[EXERCISE]: Starting at the line that contains "Where should I", write out each line through the end of the data below, exactly as it stands. Skip any pictures.

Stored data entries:
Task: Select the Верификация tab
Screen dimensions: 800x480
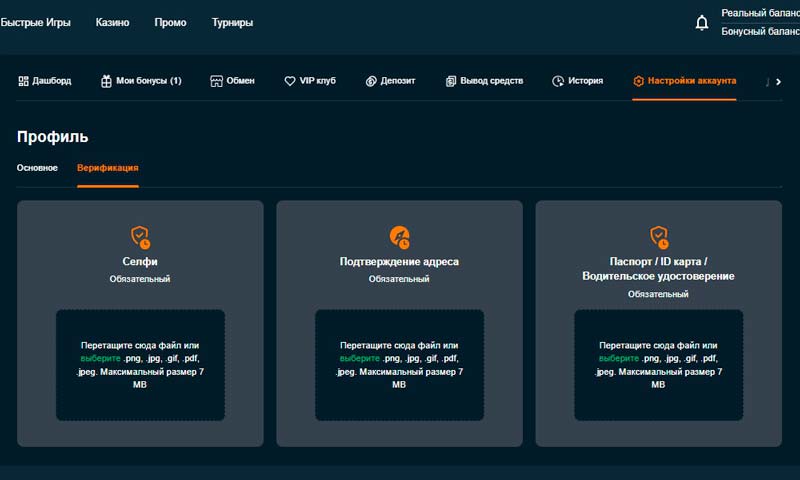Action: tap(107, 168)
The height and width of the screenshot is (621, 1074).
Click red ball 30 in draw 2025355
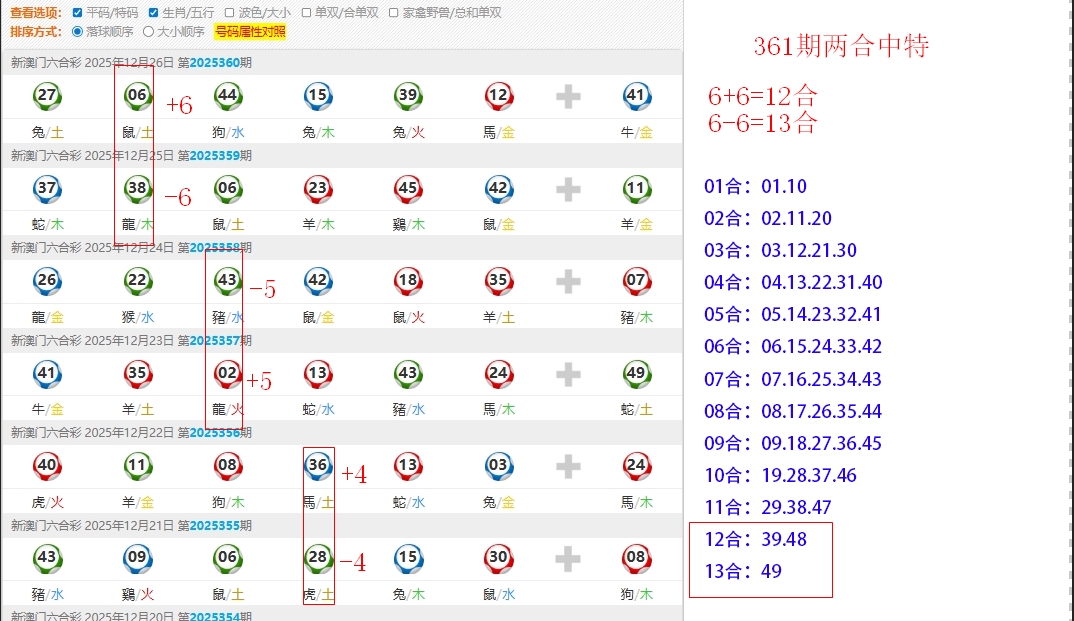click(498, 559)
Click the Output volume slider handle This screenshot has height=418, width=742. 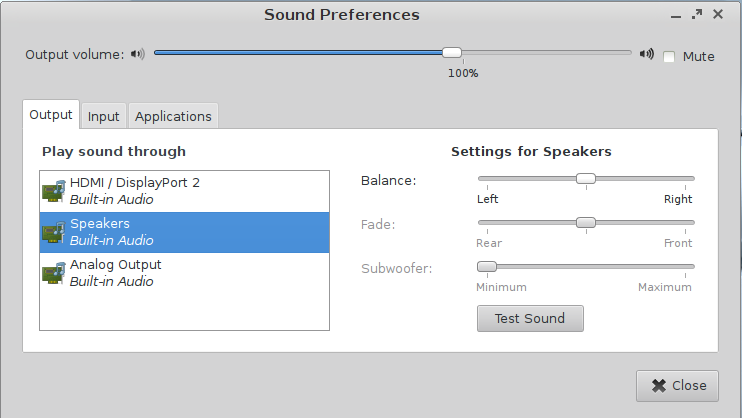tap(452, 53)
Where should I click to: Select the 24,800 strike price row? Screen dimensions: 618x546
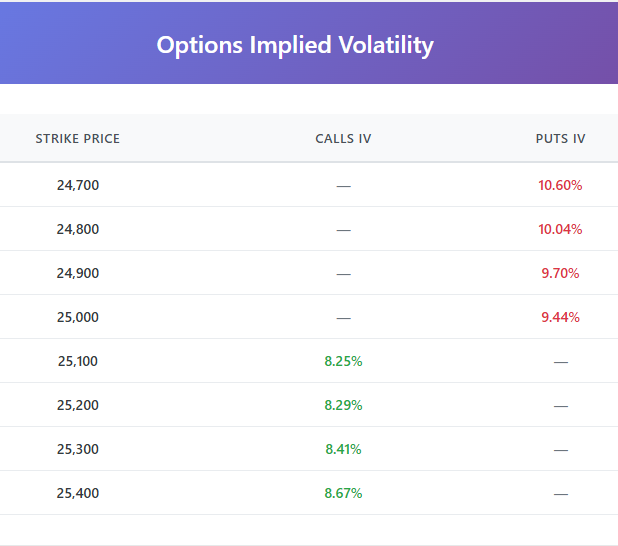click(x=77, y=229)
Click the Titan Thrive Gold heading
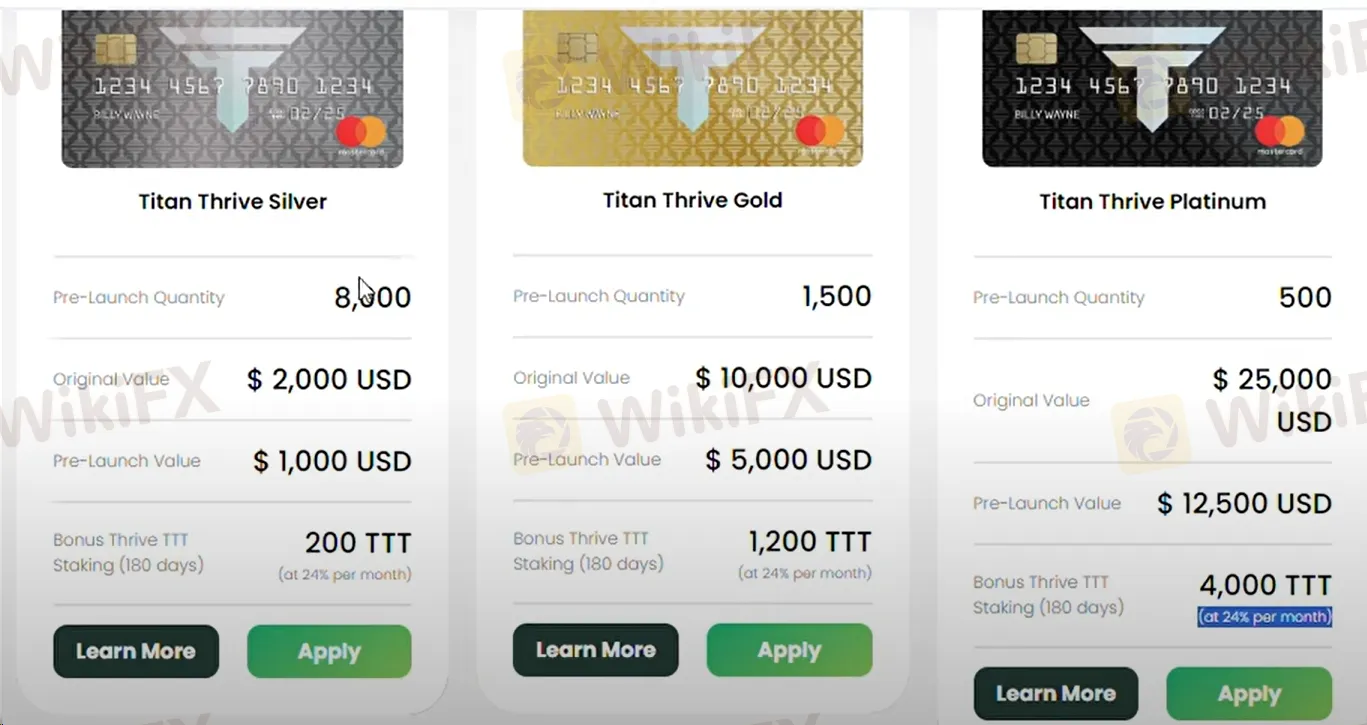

[REPLY TO THE TASK]:
Where should I click to: Select the 24,800 strike price row? Screen dimensions: 618x546
click(x=77, y=229)
Click the Titan Thrive Gold heading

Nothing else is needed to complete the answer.